** ENTRIES SUPPLIED follows **

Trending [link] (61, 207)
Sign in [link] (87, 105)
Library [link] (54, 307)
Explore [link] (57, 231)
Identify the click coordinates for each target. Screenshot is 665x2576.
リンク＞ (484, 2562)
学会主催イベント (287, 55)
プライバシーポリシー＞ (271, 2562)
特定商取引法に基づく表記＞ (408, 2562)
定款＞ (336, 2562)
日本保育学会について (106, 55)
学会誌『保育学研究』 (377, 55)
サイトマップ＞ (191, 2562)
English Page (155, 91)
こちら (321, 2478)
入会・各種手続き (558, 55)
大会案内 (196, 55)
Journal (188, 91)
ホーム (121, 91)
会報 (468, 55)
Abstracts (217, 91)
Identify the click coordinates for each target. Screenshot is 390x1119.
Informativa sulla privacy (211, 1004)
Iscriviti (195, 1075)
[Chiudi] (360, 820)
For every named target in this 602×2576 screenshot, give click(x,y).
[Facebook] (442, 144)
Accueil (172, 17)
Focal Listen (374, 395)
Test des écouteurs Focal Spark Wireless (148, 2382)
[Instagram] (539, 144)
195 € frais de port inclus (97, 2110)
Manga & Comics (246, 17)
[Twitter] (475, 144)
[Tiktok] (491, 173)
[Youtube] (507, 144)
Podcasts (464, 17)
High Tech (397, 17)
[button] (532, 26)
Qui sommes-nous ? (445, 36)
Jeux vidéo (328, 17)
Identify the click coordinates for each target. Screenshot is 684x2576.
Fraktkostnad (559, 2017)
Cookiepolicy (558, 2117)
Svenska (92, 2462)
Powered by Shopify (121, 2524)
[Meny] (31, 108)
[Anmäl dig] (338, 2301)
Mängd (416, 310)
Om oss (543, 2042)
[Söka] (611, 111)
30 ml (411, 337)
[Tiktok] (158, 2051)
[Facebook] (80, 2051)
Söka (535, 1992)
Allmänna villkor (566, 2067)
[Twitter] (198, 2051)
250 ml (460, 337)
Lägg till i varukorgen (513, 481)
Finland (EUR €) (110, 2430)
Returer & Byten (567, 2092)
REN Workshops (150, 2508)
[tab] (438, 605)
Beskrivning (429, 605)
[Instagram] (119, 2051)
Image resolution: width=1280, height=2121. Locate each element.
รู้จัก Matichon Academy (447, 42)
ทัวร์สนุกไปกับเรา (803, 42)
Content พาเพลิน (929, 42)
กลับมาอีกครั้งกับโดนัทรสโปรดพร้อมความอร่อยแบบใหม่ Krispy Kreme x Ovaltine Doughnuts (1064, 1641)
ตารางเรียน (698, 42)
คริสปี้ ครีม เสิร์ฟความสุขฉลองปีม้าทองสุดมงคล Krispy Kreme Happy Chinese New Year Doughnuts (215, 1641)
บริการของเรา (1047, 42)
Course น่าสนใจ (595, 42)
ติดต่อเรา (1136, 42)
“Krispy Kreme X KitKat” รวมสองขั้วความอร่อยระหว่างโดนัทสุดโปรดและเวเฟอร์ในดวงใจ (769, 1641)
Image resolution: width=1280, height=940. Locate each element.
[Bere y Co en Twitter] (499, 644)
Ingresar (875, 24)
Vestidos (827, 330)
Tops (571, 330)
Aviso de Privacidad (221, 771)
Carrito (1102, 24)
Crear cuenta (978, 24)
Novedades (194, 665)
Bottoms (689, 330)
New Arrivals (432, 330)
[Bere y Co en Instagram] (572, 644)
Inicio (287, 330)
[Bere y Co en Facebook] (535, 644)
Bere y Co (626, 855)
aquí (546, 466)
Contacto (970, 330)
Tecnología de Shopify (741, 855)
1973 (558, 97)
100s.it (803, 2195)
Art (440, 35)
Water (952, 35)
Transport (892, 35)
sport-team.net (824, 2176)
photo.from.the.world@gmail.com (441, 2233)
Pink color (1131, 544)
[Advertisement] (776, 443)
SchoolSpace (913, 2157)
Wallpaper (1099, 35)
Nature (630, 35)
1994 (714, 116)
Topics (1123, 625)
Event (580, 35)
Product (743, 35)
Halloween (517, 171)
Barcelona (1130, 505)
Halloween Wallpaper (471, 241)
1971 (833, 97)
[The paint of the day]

** End of ENTRIES SUPPLIED **

Repeat the records verbatim, every one of them.

Trending [link] (61, 207)
Sign in [link] (87, 105)
Library [link] (54, 307)
Explore [link] (57, 231)
Identify the click coordinates for each target. Screenshot is 665x2576.
リンク＞ (484, 2562)
学会主催イベント (287, 55)
プライバシーポリシー＞ (271, 2562)
特定商取引法に基づく表記＞ (408, 2562)
定款＞ (336, 2562)
日本保育学会について (106, 55)
学会誌『保育学研究』 (377, 55)
サイトマップ＞ (191, 2562)
English Page (155, 91)
こちら (321, 2478)
入会・各種手続き (558, 55)
大会案内 (196, 55)
Journal (188, 91)
ホーム (121, 91)
会報 (468, 55)
Abstracts (217, 91)
Identify the click coordinates for each target. Screenshot is 390x1119.
Informativa sulla privacy (211, 1004)
Iscriviti (195, 1075)
[Chiudi] (360, 820)
For every named target in this 602×2576 screenshot, give click(x,y).
[Facebook] (442, 144)
Accueil (172, 17)
Focal Listen (374, 395)
Test des écouteurs Focal Spark Wireless (148, 2382)
[Instagram] (539, 144)
195 € frais de port inclus (97, 2110)
Manga & Comics (246, 17)
[Twitter] (475, 144)
[Tiktok] (491, 173)
[Youtube] (507, 144)
Podcasts (464, 17)
High Tech (397, 17)
[button] (532, 26)
Qui sommes-nous ? (445, 36)
Jeux vidéo (328, 17)
Identify the click coordinates for each target. Screenshot is 684x2576.
Fraktkostnad (559, 2017)
Cookiepolicy (558, 2117)
Svenska (92, 2462)
Powered by Shopify (121, 2524)
[Meny] (31, 108)
[Anmäl dig] (338, 2301)
Mängd (416, 310)
Om oss (543, 2042)
[Söka] (611, 111)
30 ml (411, 337)
[Tiktok] (158, 2051)
[Facebook] (80, 2051)
Söka (535, 1992)
Allmänna villkor (566, 2067)
[Twitter] (198, 2051)
250 ml (460, 337)
Lägg till i varukorgen (513, 481)
Finland (EUR €) (110, 2430)
Returer & Byten (567, 2092)
REN Workshops (150, 2508)
[tab] (438, 605)
Beskrivning (429, 605)
[Instagram] (119, 2051)
Image resolution: width=1280, height=2121. Locate each element.
รู้จัก Matichon Academy (447, 42)
ทัวร์สนุกไปกับเรา (803, 42)
Content พาเพลิน (929, 42)
กลับมาอีกครั้งกับโดนัทรสโปรดพร้อมความอร่อยแบบใหม่ Krispy Kreme x Ovaltine Doughnuts (1064, 1641)
ตารางเรียน (698, 42)
คริสปี้ ครีม เสิร์ฟความสุขฉลองปีม้าทองสุดมงคล Krispy Kreme Happy Chinese New Year Doughnuts (215, 1641)
บริการของเรา (1047, 42)
Course น่าสนใจ (595, 42)
ติดต่อเรา (1136, 42)
“Krispy Kreme X KitKat” รวมสองขั้วความอร่อยระหว่างโดนัทสุดโปรดและเวเฟอร์ในดวงใจ (769, 1641)
Image resolution: width=1280, height=940. Locate each element.
[Bere y Co en Twitter] (499, 644)
Ingresar (875, 24)
Vestidos (827, 330)
Tops (571, 330)
Aviso de Privacidad (221, 771)
Carrito (1102, 24)
Crear cuenta (978, 24)
Novedades (194, 665)
Bottoms (689, 330)
New Arrivals (432, 330)
[Bere y Co en Instagram] (572, 644)
Inicio (287, 330)
[Bere y Co en Facebook] (535, 644)
Bere y Co (626, 855)
aquí (546, 466)
Contacto (970, 330)
Tecnología de Shopify (741, 855)
1973 (558, 97)
100s.it (803, 2195)
Art (440, 35)
Water (952, 35)
Transport (892, 35)
sport-team.net (824, 2176)
photo.from.the.world@gmail.com (441, 2233)
Pink color (1131, 544)
[Advertisement] (776, 443)
SchoolSpace (913, 2157)
Wallpaper (1099, 35)
Nature (630, 35)
1994 (714, 116)
Topics (1123, 625)
Event (580, 35)
Product (743, 35)
Halloween (517, 171)
Barcelona (1130, 505)
Halloween Wallpaper (471, 241)
1971 (833, 97)
[The paint of the day]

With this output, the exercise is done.